After the discovery of a gas field, PVT analyses are performed in laboratory to understand the behavior of the reservoir f luid when pressure, temperature, or volume changes. Thereafter, physical or numerical representations of the fluid, called PVT fluid models, are designed to simulate the real fluid behavior when pressure, volume or temperature conditions change. This study aims to propose an integrated technique for natural gas numerical PVT modelling that will help petroleum engineers in determining the mol fractions and compositions of the vapor and liquid phases of hydrocarbon systems as function of pressure and temperature, as well as their trends in some pressure and temperature conditions. A case study has been performed on a historical retrograde condensate gas.

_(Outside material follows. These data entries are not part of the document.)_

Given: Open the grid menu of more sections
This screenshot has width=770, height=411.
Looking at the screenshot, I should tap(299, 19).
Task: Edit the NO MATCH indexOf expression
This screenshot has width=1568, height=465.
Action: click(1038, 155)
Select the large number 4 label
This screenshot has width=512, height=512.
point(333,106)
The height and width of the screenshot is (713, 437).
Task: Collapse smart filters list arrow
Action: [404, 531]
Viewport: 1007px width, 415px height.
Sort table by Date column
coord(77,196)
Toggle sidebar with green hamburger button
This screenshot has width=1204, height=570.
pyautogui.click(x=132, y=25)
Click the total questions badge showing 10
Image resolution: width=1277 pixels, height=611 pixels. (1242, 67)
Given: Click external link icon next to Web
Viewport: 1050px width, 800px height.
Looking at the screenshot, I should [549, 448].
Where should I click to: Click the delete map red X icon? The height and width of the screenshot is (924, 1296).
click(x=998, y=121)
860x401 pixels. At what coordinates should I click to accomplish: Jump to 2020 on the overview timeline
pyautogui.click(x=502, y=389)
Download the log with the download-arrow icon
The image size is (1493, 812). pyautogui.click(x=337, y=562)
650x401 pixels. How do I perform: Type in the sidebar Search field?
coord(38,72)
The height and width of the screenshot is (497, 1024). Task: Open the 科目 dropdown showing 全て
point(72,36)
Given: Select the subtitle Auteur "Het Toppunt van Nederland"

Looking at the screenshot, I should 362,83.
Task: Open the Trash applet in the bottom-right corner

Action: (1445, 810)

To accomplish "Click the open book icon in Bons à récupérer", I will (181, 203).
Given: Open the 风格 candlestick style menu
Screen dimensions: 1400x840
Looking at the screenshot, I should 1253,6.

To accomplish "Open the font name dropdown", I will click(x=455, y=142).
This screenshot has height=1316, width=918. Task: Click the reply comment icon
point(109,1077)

The results show that over the production, when the reservoir pressure declines, the gas becomes much dryer and will therefore free less condensate into the reservoir. During its motion from the reservoir to the well head, the liquid phase mol fraction becomes lower so that the condensate-to-gas ratio (CGR) will be low. At pressures under 1000 psia, the decline rate of liquid phase mol fraction becomes higher. At the standard temperature, the more is pressure applied to the gas, the more the liquid phase proportion is. As a result, in the gas storage tanks, the more the gas is compressed, the more the condensate (liquid phase) deposit will be noticed. While transporting the gas through pipeline, the higher the pressure undergone by the gas, the more is the amount of condensate to be counted in pipelines. Moreover, at the standard temperature, the condensate proportion unit variation as function of pressure unit variation is higher when the pressure is under 20 bar.